2. Interview with the patient on 1/30/24 at 2PM revealed the facility did not have anyone trained to access the port but two failed venipuncture attempts made the port the only option for blood work and contrast. The patient stated the DON came to access the port and the patient had concerns about the competency of the nurse from the beginning. The patient described the lack of aseptic technique, lack of appropriate supplies, and the pain and pressure experienced with the needle insertion. After being moved into the CT and the contrast was infused the patient immediately felt "extreme pain" and yelled, "stop this machine!"

3. Interview with radiology tech #1 on 1/29/24 at 10:47 AM revealed the tech remembered patient #9 and remembered the patient wanted the port accessed for the contrast. She verified that accessing a port was out of their scope of practice so nursing was called in to perform the procedure.

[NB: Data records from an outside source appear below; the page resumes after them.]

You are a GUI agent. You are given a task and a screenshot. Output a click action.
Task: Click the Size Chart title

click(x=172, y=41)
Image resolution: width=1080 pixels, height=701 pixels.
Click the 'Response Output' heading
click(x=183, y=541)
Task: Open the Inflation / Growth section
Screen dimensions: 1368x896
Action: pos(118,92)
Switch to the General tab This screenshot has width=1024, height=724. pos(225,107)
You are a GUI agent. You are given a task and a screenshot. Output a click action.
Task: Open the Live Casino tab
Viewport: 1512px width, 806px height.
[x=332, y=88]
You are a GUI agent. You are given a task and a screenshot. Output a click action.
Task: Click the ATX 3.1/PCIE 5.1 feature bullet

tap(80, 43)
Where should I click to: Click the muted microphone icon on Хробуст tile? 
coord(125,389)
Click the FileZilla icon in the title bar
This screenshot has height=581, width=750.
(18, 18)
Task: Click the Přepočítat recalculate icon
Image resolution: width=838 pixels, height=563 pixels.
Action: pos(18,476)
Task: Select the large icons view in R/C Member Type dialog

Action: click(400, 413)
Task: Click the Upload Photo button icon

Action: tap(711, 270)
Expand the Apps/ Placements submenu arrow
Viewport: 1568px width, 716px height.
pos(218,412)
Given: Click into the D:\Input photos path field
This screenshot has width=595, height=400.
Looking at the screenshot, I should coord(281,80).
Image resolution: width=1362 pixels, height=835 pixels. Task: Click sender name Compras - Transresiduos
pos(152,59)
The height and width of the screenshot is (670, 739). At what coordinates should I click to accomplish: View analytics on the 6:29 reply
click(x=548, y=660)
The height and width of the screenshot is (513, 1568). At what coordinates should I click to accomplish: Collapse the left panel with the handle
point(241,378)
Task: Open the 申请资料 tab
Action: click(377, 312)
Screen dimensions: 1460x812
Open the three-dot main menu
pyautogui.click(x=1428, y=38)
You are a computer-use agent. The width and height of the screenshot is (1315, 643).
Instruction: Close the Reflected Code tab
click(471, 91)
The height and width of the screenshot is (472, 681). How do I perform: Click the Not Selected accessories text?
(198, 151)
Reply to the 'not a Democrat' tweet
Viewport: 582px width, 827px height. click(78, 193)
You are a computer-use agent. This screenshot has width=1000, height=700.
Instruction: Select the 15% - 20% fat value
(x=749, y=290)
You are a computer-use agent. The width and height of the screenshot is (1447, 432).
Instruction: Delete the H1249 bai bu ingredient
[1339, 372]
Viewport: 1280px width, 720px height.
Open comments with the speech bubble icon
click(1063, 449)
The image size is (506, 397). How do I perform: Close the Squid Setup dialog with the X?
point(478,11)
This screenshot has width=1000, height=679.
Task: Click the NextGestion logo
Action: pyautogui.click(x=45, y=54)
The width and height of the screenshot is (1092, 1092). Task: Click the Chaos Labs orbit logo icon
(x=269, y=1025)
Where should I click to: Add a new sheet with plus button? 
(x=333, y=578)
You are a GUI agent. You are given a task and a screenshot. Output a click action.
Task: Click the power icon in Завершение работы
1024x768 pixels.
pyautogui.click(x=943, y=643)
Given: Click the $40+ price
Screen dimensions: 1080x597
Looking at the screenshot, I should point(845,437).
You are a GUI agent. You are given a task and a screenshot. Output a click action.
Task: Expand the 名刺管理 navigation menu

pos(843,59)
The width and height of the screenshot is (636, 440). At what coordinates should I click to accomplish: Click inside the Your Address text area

4. Interview with the radiology manager on 1/29/24 at 11:22 AM revealed she remembered patient #9. She reported the emergency room nurse tried twice to establish a peripheral IV and was unsuccessful. She verified the facility stocked the needles and appropriate supplies in the radiology department for the nursing staff to access implanted ports.

5. Interview with the DON on 1/30/24 at 3:10 PM confirmed she had accessed the port for patient #9 on 10/9/23 because she "was the only RN on that day." She verified it had been some time since she had performed the procedure (not since her employment with this hospital) and she had not reviewed a skills checklist or video refresher prior to the procedure.

6. Review of the personnel file for the DON showed a contract hire date of 12/20/22. The file showed a current and valid registered nurse license but no evaluation related to performance, training or competency related to nursing skills, including accessing an implanted port.